W. E. Barry1, G. Asuelime1, L. Wang2, E. S. Kim1 1Children’s Hospital Los Angeles,Pediatric Surgery,Los Angeles, CA, USA 2Children’s Hospital Los Angeles,Pathology,Los Angeles, CA, USA
Introduction: We have previously described a small subpopulation of neuroblastoma (NB) cancer stem cells (CSCs) that express the granulocyte colony stimulating factor (G-CSF) receptor. In previous studies, the ligand G-CSF leads to increased primary tumor growth and increased metastasis in mice, but the impact of G-CSF on established metastatic disease is not fully understood. Despite these concerns, G-CSF is commonly administered to children with high-risk metastatic NB. We therefore hypothesize that G-CSF will lead to a more aggressive phenotype in vitro and decreased survival in a murine NB metastatic model of minimal residual disease (MRD).
Methods: Metastatic cell lines from the liver and bone marrow of NSG mice were derived after orthotopic implantation of the human parental NB cell lines (CHLA-255 and SH-SY5Y). DIMSCAN cell viability, colony formation and Matrigel invasion assays were performed using these metastatic cell lines with and without the addition of G-CSF. In vivo, 1 million cells (SH-SY5Y) were injected into the renal capsule of 14 NSG mice. The primary tumor was resected on post-injection day 7 and the mice were randomly assigned to either receive treatment of G-CSF (n=7) or no treatment (n=7). Mice receiving G-CSF were given 250ug/kg/day intraperitoneal for 14 days. Metastatic disease was assessed with bioluminescent imaging and confirmed with histopathology. Survival was analyzed using log-rank analysis, metastasis with Fisher’s exact test, and in vitro studies with Student’s t-test.

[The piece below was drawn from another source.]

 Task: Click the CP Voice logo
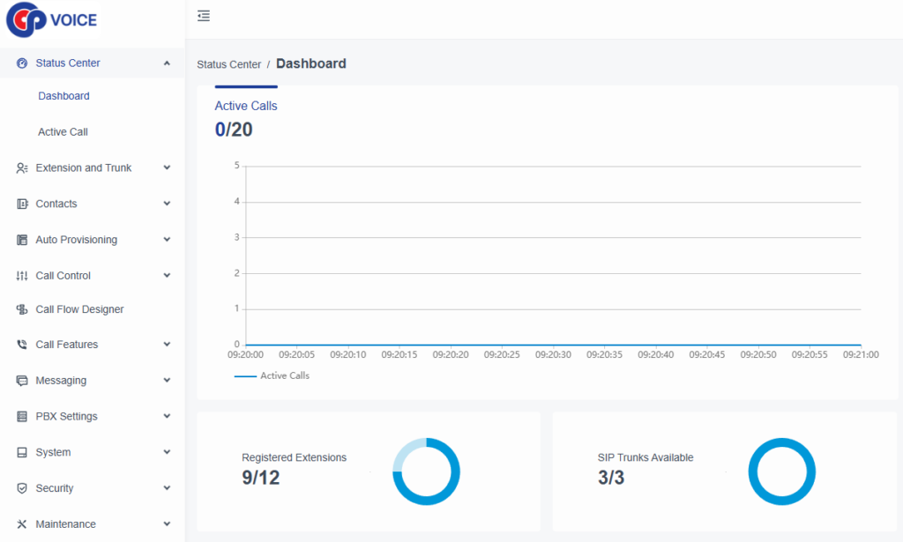(51, 19)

Results: In vitro, increasing doses of G-CSF had no significant impact on cell viability by DIMSCAN assay, nor did G-CSF increase the invasive capacity of metastatic NB cells by matrigel invasion assay. Using a colony formation assay, the addition of G-CSF was found to increase colony counts in parental neuroblastoma cells (SH-SY5Y) and bone marrow metastatic cells compared to control (p≤0.01). In vivo, the burden of metastatic disease at week 4 by bioluminescent imaging, as well as the post-necropsy burden of liver disease were increased in mice treated with G-CSF, however this did not reach statistical significance (p=0.2 for both). Overall survival was significantly decreased in the mice treated with G-CSF (Figure).

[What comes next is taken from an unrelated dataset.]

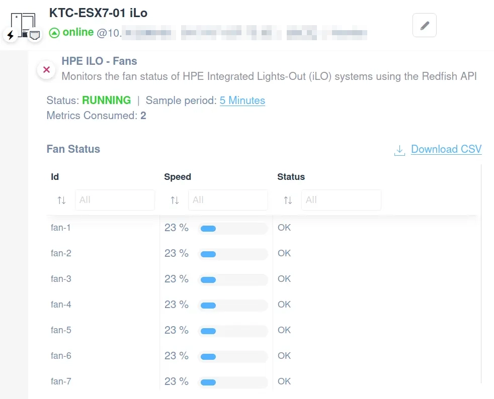Select the Fan Status section header
Screen dimensions: 494x399
73,149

Conclusions: In vitro, G-CSF does not appear to impact cell viability or invasiveness of metastatic NB cells but may have a modest effect on anchorage-independent growth, a hallmark of carcinogenesis. In vivo, G-CSF leads to decreased survival in a metastatic neuroblastoma mouse model of minimal residual disease. Further studies are necessary to validate and fully elucidate the potential etiologies of these findings to determine the safety of its use in patients with high-risk NB.